◆ **Excerpt provided**
==================================================
ASHLAND, Ill. — There is never an easy route to the places that matter.
And on this day, two men are going in a new direction.
The destination is Ashland, Illinois, a farming community about 120 miles and decibels from St. Louis.
"I've always liked farming because it's you're your own boss," said Dale Edge.
Edge lives and works on 400 acres. He's been farming this land practically all his life except for the time when he traded in his work boots for army boots.
The year was 1968, and Dale Edge was drafted to fight for his country in Vietnam.
"I knew probably it was a good likelihood I would get drafted. I wasn't going to volunteer, but I wasn't going to run either," he said.
But the Vietnam War was like a wound that never healed. Soldiers bravely faced the enemy only to come home and face scorn as soon as their plane landed.
"There's guys kissing the ground, glad to be back, glad to have made it," he said. "Then, another 30 feet from where they were doing that, people behind a fence started screaming and hollering and stuff that I ain't going to repeat it."
That's why Edge took his feelings and his stories and buried them. Except for one.
One story that needed an ending.
And recently, after getting his first smartphone, he finally decided to solve the mystery by doing some checking on the internet. Then, he got up the courage to make a phone call.
Fred Kjorlien answered.
"I said, 'Dale I got to be really honest, I don't know who you are.' He said, 'It's been 53 years so I can understand that.'"
Kjorlien lives in Minnesota and works for Great Steps, a company that makes prosthetic and orthotic devices. And he's pretty popular with his clients.
==================================================
◆ **Input data**

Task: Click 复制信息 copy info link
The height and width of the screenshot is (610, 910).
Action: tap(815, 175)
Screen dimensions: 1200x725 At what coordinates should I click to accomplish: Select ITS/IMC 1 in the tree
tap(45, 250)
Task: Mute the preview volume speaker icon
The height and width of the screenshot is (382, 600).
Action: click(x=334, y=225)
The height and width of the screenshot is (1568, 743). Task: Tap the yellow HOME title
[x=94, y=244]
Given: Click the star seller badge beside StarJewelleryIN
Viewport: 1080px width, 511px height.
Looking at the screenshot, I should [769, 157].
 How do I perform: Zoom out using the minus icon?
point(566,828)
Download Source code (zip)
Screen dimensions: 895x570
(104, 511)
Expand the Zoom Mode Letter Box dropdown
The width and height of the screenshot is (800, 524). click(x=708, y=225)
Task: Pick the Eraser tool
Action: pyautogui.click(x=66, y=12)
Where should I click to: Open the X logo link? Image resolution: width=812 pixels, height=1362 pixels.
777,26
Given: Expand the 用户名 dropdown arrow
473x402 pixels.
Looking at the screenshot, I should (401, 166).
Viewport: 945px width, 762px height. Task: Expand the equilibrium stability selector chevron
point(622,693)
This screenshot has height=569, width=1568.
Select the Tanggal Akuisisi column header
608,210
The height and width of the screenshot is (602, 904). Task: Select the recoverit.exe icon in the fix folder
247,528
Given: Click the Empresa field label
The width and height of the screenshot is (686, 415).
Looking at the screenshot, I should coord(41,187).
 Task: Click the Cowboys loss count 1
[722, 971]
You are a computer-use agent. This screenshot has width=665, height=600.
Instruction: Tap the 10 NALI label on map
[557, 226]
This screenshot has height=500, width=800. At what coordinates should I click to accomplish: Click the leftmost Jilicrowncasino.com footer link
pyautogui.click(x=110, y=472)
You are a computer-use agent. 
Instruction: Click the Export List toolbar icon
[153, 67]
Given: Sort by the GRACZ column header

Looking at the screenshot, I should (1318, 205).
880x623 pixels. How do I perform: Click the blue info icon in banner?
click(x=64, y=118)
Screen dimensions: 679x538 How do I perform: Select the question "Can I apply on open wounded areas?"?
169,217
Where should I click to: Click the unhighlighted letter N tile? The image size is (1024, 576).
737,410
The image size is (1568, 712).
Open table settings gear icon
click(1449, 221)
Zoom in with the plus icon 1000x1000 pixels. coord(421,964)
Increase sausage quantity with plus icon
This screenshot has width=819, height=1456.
==================================================
◆ **Problems to work on**
A: According to the article about Dale Edge, in what year was Edge drafted, and to fight in which war?
B: Rewrite the paragraph of the Dale Edge article that begins "Edge lives and works on 400 acres" as one shorter sentence, keeping its main facts.
Rely only on the article about Dale Edge, not on the records.

◆ **Answers to the exercise**
A: He was drafted in 1968 to fight in Vietnam.

B: Edge has farmed his 400 acres nearly all his life, apart from the time he spent in the army.